RelayGate's threat model assumes the binary handles your most sensitive AI traffic. The architecture is shaped accordingly: a single statically-compiled binary with no runtime dependencies, signed Ed25519 receipts on every request, CEL-bounded ContextWorker execution, and zero plaintext credential storage in the managed plane.
RelayGate ships as one ~18 MB statically-compiled Go binary. CGO is disabled. There is no dynamic linking, no runtime package manager, no embedded interpreter. The binary's SHA-256 is published on every release; signed checksums are mirrored to two independent registries (GitHub Releases and a managed object store) so you can cross-check before you run.

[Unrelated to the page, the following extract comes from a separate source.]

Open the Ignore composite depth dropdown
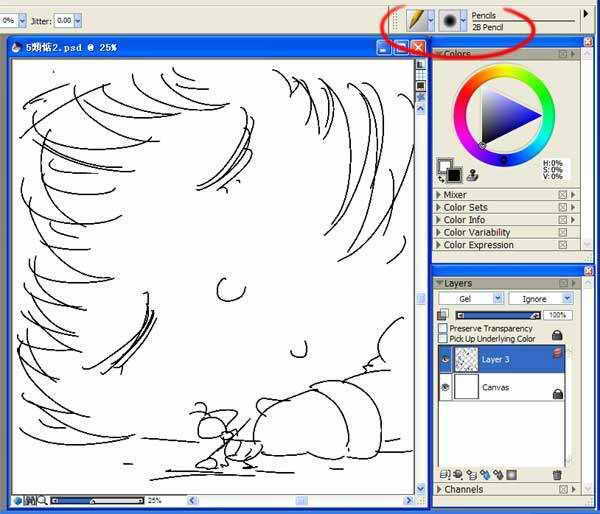This screenshot has width=600, height=514. [540, 298]
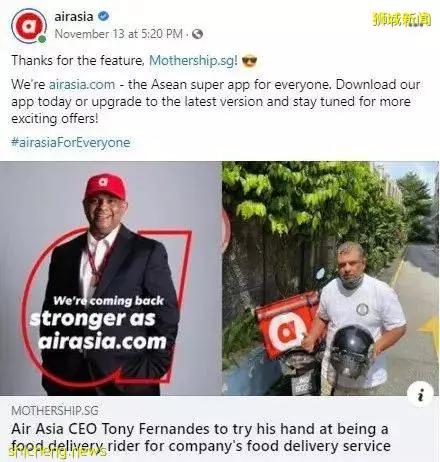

Reproducible builds. The build is deterministic given the source revision. We publish the build command, build environment hash, and the resulting checksum so you can re-derive the binary yourself and prove it matches what we shipped.
ContextWorkers run inside the request lifecycle. Each Worker is isolated from peers: no shared memory, separate goroutine, scoped CEL evaluator, request-bound timeout. CEL is the policy language for routing, quotas, redaction, and access control — it is statically type-checked at config-load and cannot escape its sandbox. There is no eval. There is no shell-out. There is no network egress from inside CEL.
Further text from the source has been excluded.